To further explore the ideas found in the Berkeley article, I have conducted an experiment  using a simulation system presented by Glencoe. My goal of this experiment was to find the effects of different levels of European Corn Borer infestation on the yields of four different types of corn. Two of the corn varieties were genetically altered to contain Bacillis Thuringiensis ( BT), a bacterium that produces crystalline proteins that kill European Corn Borer (ECB) and other insects.

Image via: http://extension.entm.purdue.edu/pestcrop/2007/issue21/graphic21/bug6.jpg

The independent variable of this experiment was the level of ECB infestation present in the corn. The dependent variable was the amount of corn produced in terms of kernel weight per ear of corn. The following varieties of corn were used in the experiment:

Super Harvest (non-BT)

BT 123

BT 456

Golden Crop (non-BT)

My hypothesis is that if the corn contained Bacillis Thuringiensis, it would have a lower chance of being effected by the European Corn Borer, and would therefore yield more crop. The procedure began with the growth of corn in a controlled environment. Each corn type was grown in a separate chamber, then infested with a high level of ECB. After 140 days, the corn had completely grown and produced one ear per plant. The crop was then evaluated, each ear was weighed for its kernel yield.The average kernel yield was then calculated for each variety of corn. The experiment results are shown below.

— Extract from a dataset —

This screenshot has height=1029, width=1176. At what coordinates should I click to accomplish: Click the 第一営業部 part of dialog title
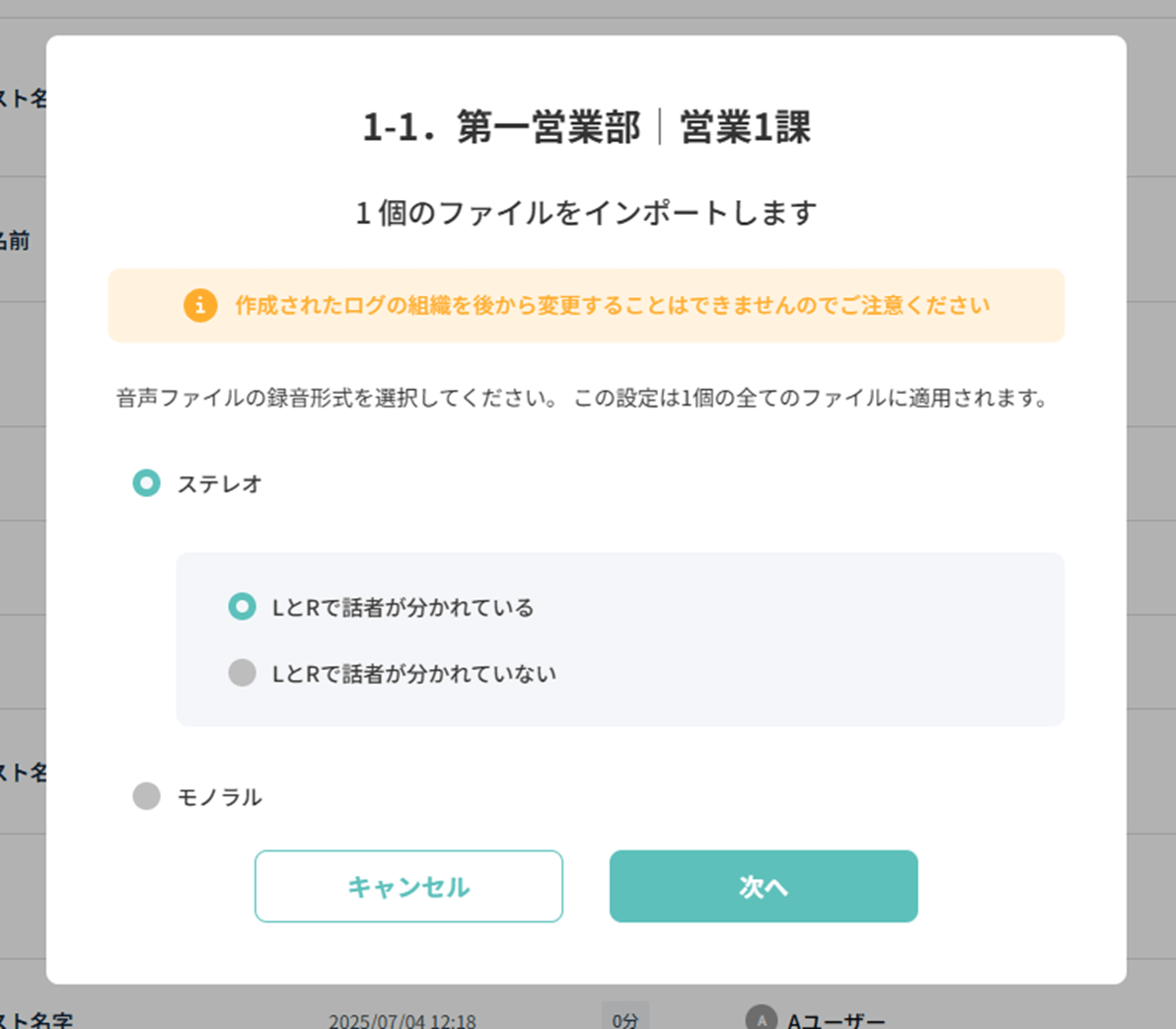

Data collected via  http://www.glencoe.com/sites/common_assets/advanced_placement/mader10e/virtual_labs_2K8/labs/BL_01/index.html


The data from the procedure confirms the hypothesis that corn containing  Bacillis Thuringiensis would yield more crop than the corn that did not contain Bacillis Thuringiensis. 

Through this experiment I practiced the concepts presented in the Berkeley article, continuously exploring the different aspects of the experiment, analyzing any questions that arose during the procedure, and constantly keeping an open mind.